Jack laughed. "I wanted you to know about this. I think you can deal with it better."

Ianto considered this, tilting his head to the side, the heat pressing down on his chest, his arms, his legs. "My mum was in psychiatric. Is that why you think I can deal with it?" Tick. Tock. Tick. Tock. The tempo of a ballad.

"That's why."

Ianto giggled. It shook his chest and dislodged some of the heavy sunlight there. "You've terrible people skills, even after a few hundred years of trying."

Jack's eyebrows knit together. "Why?"

Ianto sighed and shook his head, as though telling a child again that no, they could not have the candy. "It was my mum," he said. "They trapped her behind a door and put her telly in a cage." He laughed at the image. Paul O'Grady shouting through the bars. "Anyway." He sobered. Tried to sober. The light fluttered over Jack's face with the shadow of a seagull and Ianto was distracted by the change. He trailed off, watching to see if the shadow would happen again. Jack seemed to be watching his face the same way. Was there a gull shadow there? Did it stutter the light the same way?

"I'm sorry," Jack said softly. "I didn't think of that."

Ianto tried to shrug, but couldn't seem to muster his shoulders into the same easy nonchalance that Jack managed. It was more of a roll, which tocked Jack's foot once again. "Course you didn't. It's all right." Ianto's eyes trailed out toward where he felt the buildings to be, the little ones that led to the underground rooms where Jack hid the sick and sad and mad. "It was a surprise." Tick. "They liked visitors at Providence Park, too, and they all came up the same way, with the same faces and eyes and words and everything, and I was just nine again and I had to leave." Tock. "I'll help because you need me to, but I'll hate every single second that I'm here."

"You don't have to. I'll-"

"Gwen would hate it, too." Ianto nodded to himself. He stared at Jack's boot.
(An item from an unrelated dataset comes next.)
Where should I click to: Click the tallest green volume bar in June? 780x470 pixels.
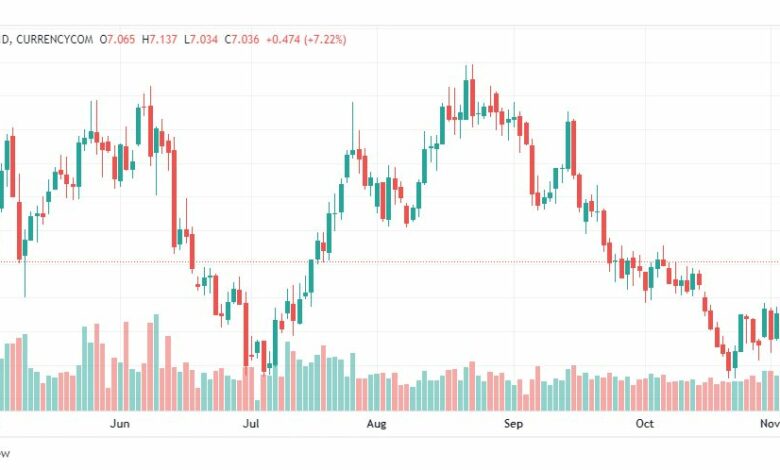coord(156,362)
Drummed his fingers on the rubber sole. "She'd hate it more than me, because I just think of mum, but she would think of them." He gestured out to the buildings that he could not see. "She'd feel bad for all of them, where I'm only feeling bad for myself, so it's easier."

Jack stared at him. "I can't decide if that's selfishness or martyrdom."
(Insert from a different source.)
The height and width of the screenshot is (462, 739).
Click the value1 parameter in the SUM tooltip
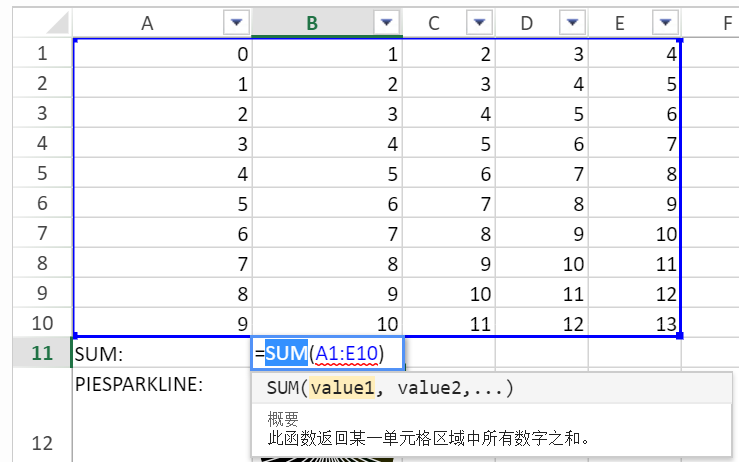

Ianto grinned. It was absolutely dazzling. He could feel how dazzling it was, shining in the light, like his teeth were made of diamonds. "Saint Jeff. Patron Saint of Dangerous Driving." Jack stared at him while Ianto tried to decide where he had heard that before.

Jack let it go. "Want to go back?"

"No," Ianto said. He let go of Jack's boot and reached up to grab the rail and haul himself to his feet. He swayed unsteadily for a moment, then took a step forward and leaned against the glass, before turning his back to it and sliding slowly down to the floor, next to Jack. Jack watched him, humor in his eyes, until Ianto reached out and pulled him over by the shoulders. Jack ended up with his knees on either side of Ianto's hips, straddling Ianto's waist, his arms supporting him against the glass, his hands pressed there on either side of Ianto's head. Ianto's hands curled in Jack's hair, and he smiled up at him, absolutely beatific, absolutely untarnished. He pulled Jack down and met his lips with a soft, insistent kiss, until Jack had to drop his arms to move closer, settled one hand on the small of Ianto's back, the other cradling the back of Ianto's head against the glass.
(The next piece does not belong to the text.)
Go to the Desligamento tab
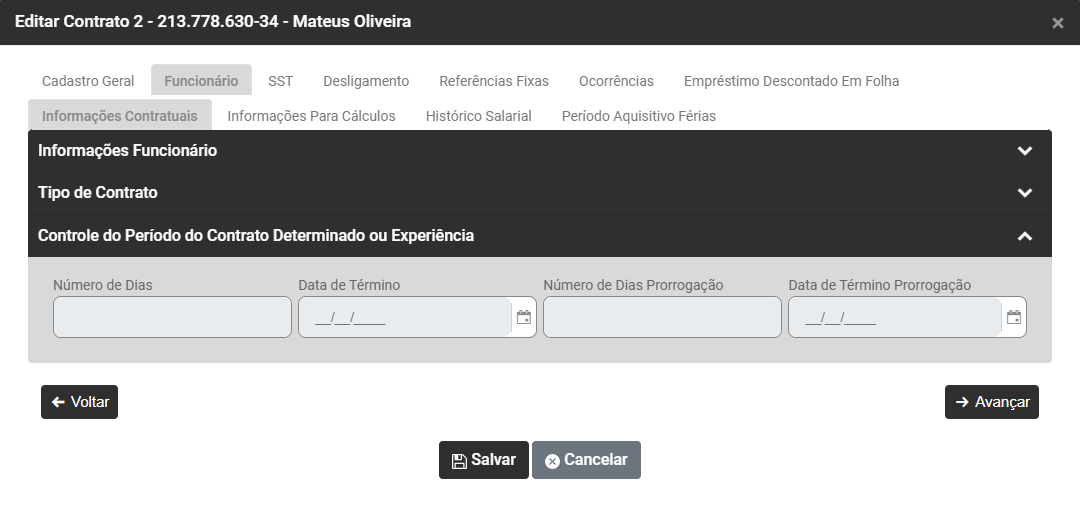1080x514 pixels. (366, 81)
When they parted, Ianto sighed and leaned his head back. "I was right." And he closed his eyes. "Warm." Jack smiled and stood, moving to pick up Ianto's jacket from where he had flung it on arriving at the lighthouse platform. "Incidentally," Ianto said behind him, "I think one of the nurses might have injected me with a sedative as I was leaving."

"Might have done," Jack said, smirking as he flapped the jacket, attempting to get the creases out before folding it once, twice.

"Pretty strong, I reckon."

"She was a little plunger-happy, yeah." Jack crossed back over to Ianto and knelt next to him as he started to slump and slide down the glass.

"I'm just going to close my eyes for a minute."

Jack took Ianto by the shoulders and directed him slowly down to where his jacket was folded on the floor as a pillow. "You do that."

Ianto reached out and grabbed Jack's wrist, surprising him. Jack looked at his face, and saw the sudden worry in his eyes. "You'll be here when I wake up, won't you?"

Jack nodded. "I'll be here."

Ianto nodded. Then he smiled slowly. "This is our date," he said.

Jack laughed. "One of them," he said.

"I like it." He let go of Jack's wrist and closed his eyes, nuzzling his head into the jacket. "'S warm."

Jack settled back against the glass beside Ianto's head. He watched as Ianto's chest began to rise and fall more slowly, until it finally evened out into the tempo of sleep. Tick.

Tock.

Jack settled his hand gently into Ianto's hair. He sighed and leaned his head back against the slowly cooling glass.

He drifted as he felt the sun set.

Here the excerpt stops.